Une chanson reconnaissable entre toutes. Un grain de voix toujours sur la brèche, une émotion à fleur de peau, des mots précis détaillant les affres et les bonheurs du quotidien. Il y a eu des grands crus, des années plus humbles, et chaque fois le plaisir de le retrouver ; mais pour dire vrai, il y a longtemps que Bertrand Betsch ne m’avait pas surpris, secoué, arraché de ma torpeur, comme il avait pu le faire sur La chaleur humaine qui avait été à l’époque un choc d’émotion pure.

Et voici que tombe Chroniques terriennes, un peu comme le couperet de la guillotine, un poing sorti de ses gants, un cri dans la nuit, une claque sur la joue endormie ; tout ce qu’il fallait pour nous surprendre et nous sortir de nos habitudes ; un coup de couteau effilé et tranchant dans la chair endormie et flasque de la chanson française d’aujourd’hui.

Bertrand Betsch sort lui aussi un peu de son registre, se risque à pénétrer des territoires où les mots crus font partie du répertoire ; pour disséquer les blessures de l’âme humaine et dresser des portraits cinglants relevant tout à la fois des contes de la folie ordinaire ou du fait divers surréaliste.

Des sonorités très brutes, diverses instrumentations au service du texte, pour un morceau fleuve de 28 minutes, sans lâcher le morceau, les crocs plantés dans le vif du sujet. Entre la chronique nerveuse des jours baignés d’ennui et les subites déflagrations du côté obscur, il y a autant de points de départs que de chutes mortelles ; des romans inachevés, des nouvelles en devenir, des centaines d’histoires aux protagonistes un peu foutraques, avec parfois juste un mot associé à un prénom pour dire l’essentiel.
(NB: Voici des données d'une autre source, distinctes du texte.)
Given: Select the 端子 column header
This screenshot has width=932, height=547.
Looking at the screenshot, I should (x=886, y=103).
Un roman noir en une phrase, tout un univers dépeint dans le simple agencement d’un personnage en inadéquation totale avec son environnement.
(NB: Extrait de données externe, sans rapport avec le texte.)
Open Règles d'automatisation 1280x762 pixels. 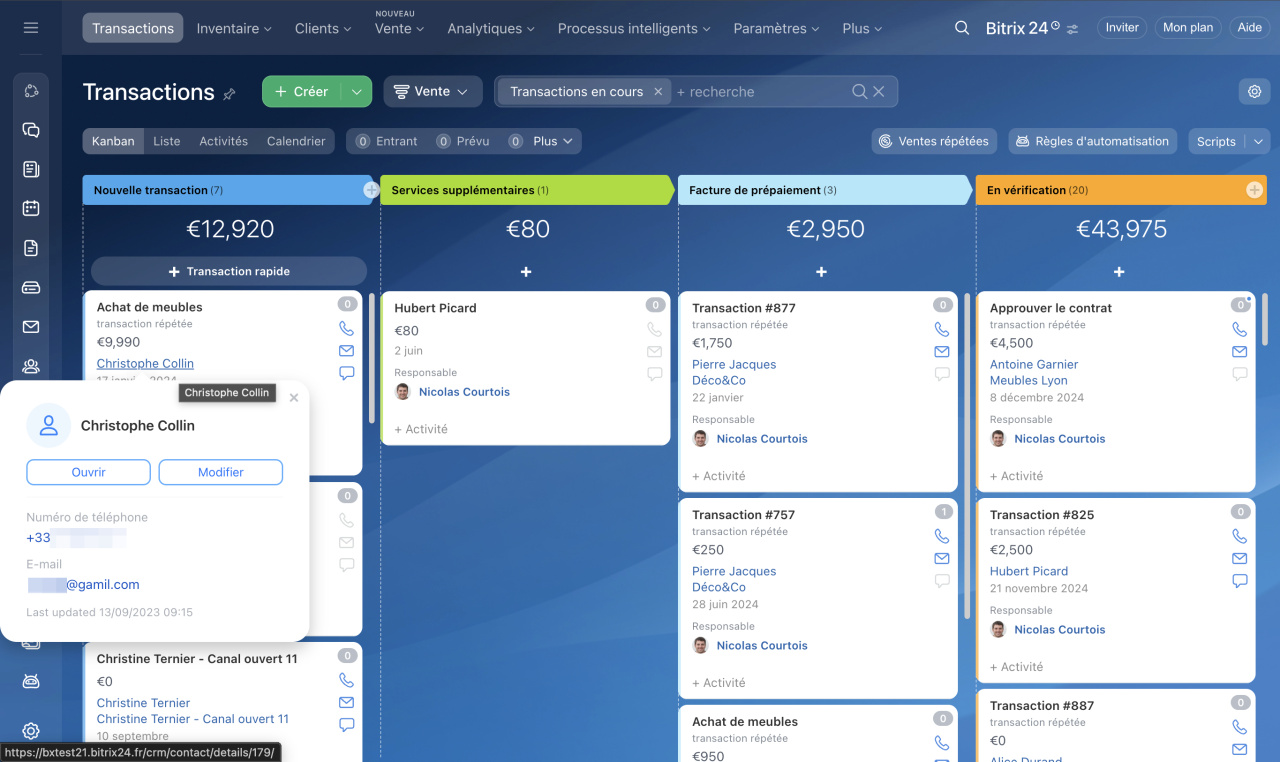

Il y a d’ailleurs dans cette énumération de vies en suspens, une certaine propension à rire de tout, avec un humour noir parfaitement maîtrisé, n’hésitant pas à titrer comme le ferait la manchette du journal local, façon Rio Baril de Florent Marchet, pour ensuite sortir une tirade surréaliste capable de soulever de profonds questionnements sur les infinies possibilités du crime dans les soubassements de l’âme humaine.

Le tout avec un sens de la sentence qui évoque aussi bien le pitch d’une nouvelle de terreur, le point de départ d’une microfiction à la Régis Jauffret ou des phases hip-hop façon trap. Le singulier, l’ordinaire, la banalité se heurte au surréalisme de la situation, au saugrenu, au bizarre, parfois au sordide. Le tout parfaitement orchestré, dans un timing qui nous rappelle les grands monologues de Ferré  ; mais avec une retenue propre à Betsch, un lyrisme en dedans.
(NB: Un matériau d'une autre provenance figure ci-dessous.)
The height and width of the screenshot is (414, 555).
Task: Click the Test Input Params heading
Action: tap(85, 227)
Je me suis vraiment laissé envahir par ce roman en forme de chanson jusqu’à ce que je m’aperçoive que tout ceci était en fait une série de variations sur le thème de ma chanson préférée de Bertrand Betsch : Des gens attendent. Bon sang mais c’est bien sûr, la chanson ultime ! Celle dont on retrouve tout du long quelques bribes que l’on peut se remémorer soit par le texte, soit par la mélodie de la voix qui, brusquement, apparaît au détour d’un phrasé bien plus parlé que chanté. Oui c’est cela le vif du sujet : des gens attendent que leurs vies prennent forme, prennent sens, quitte à basculer dans l’horreur du fait divers pour ensanglanter le long fleuve tranquille de nos vies.